_TRECHO DO TEXTO:_
====
Quanto ao primeiro aspecto, impõe-se analisar a forma de contagem desse prazo(principalmente se considerados os novos dispositivos trazidos pelo CPC/2015 sobre o tema) e o seu termo inicial. É uníssono que o prazo fluirá da data da concretização do ato registral, sendo este o momento em que ocorre a prenotação da certidão na matrícula no bem, conforme disposto no artigo 182 da Lei nº 6.015/1973 (a Lei de Registros Públicos) Não obstante, a aludida contagem se valerá do disposto no artigo 219 do CPC/201547, pelo qual serão contabilizados somente os dias úteis. Sem pretender criticar o dispositivo, mas tão somente avaliar os efeitos práticos da mudança, significa dizer que o prazo (real) para comunicação ao juízo será de até 14 (quatorze) dias corridos (sem considerar eventuais feriados).

Quase que sempre o exequente se preocupa apenas com a averbação da penhora do bem. Não se preocupando se a manutenção das demais averbações premonitórias implicariam ou não prejuízo para o patrimônio do executado. Com isso, num misto de falta de zelo e omissão, o credor costuma atribuir tal responsabilidade ao juízo da execução tal conduta já não se afigurava como aceitável no sistema anterior, tendo sido necessário o legislador disciplinar a matéria.


5. Do Dever de Lealdade Processual do Exequente

O legislador reconheceu que a conduta do exequente que opta pelo uso do instrumento de averbação premonitória deverá ser mais responsável ainda, limitando-se à averbação apenas dos bens necessários para o pagamento do crédito inadimplido, devendo se atentar em especial ao prazo previsto no § 2º para o levantamento das averbações que excedam os bens penhorados, sob pena das sanções cominadas que comportam a multa por litigância de má fé que já era aplicada pela mesma conduta no código anterior (20% sob o valor da causa), acrescida do dever de indenizar pelos danos ocasionados por sua desídia a ser processada por meio de incidente.

Em linhas gerais enquanto o diploma anterior fazia referência direta ao seu artigo 18, § 2º, que trata da multa por litigância de má-fé e a indenização à parte prejudicada em valor desde logo fixado pelo juiz, em quantia não superior a 20% (vinte por cento) sobre o valor da causa, o atual código prevê a indenização ampla, sem prejuízo da mesma multa por litigância de má fé que foi recepcionada pela lei processual vigente. A conduta processual rechaçada pelo novo código de processo era também coibida pelo anterior.
====
_DADOS FORNECIDOS:_
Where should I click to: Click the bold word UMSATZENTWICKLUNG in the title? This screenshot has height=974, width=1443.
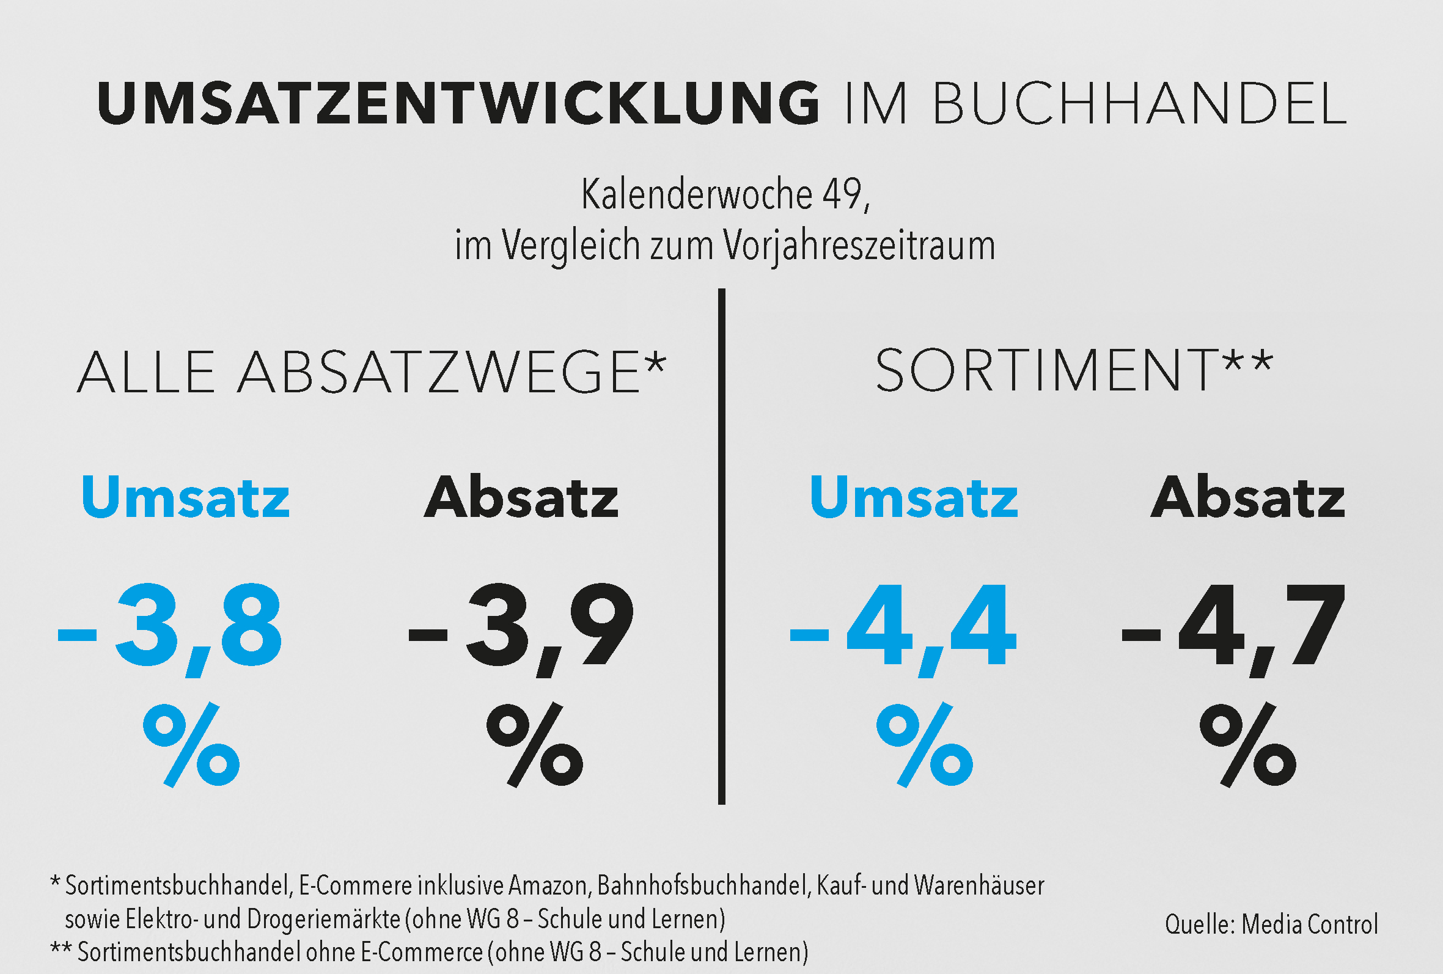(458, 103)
====
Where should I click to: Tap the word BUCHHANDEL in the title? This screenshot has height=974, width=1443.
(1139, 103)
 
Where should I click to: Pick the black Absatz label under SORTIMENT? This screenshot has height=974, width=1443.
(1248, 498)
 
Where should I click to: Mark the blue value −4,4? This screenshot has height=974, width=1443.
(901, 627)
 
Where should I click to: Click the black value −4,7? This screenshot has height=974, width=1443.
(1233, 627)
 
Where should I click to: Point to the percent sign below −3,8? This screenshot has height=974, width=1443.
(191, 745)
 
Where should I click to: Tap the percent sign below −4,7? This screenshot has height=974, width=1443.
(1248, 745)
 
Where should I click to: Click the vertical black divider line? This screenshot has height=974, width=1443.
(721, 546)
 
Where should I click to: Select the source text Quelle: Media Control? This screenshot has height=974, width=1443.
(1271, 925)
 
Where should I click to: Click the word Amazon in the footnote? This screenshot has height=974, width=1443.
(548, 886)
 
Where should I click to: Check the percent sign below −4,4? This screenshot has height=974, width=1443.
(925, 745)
====
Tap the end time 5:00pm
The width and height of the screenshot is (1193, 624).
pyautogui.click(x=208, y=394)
====
_EXERCÍCIO PROPOSTO:_ Liste todos os artigos de lei que o trecho sobre averbação premonitória cita pelo número, precedidos da palavra "artigo".

_RESPOSTA:_
- Artigo 182
- Artigo 219
- Artigo 18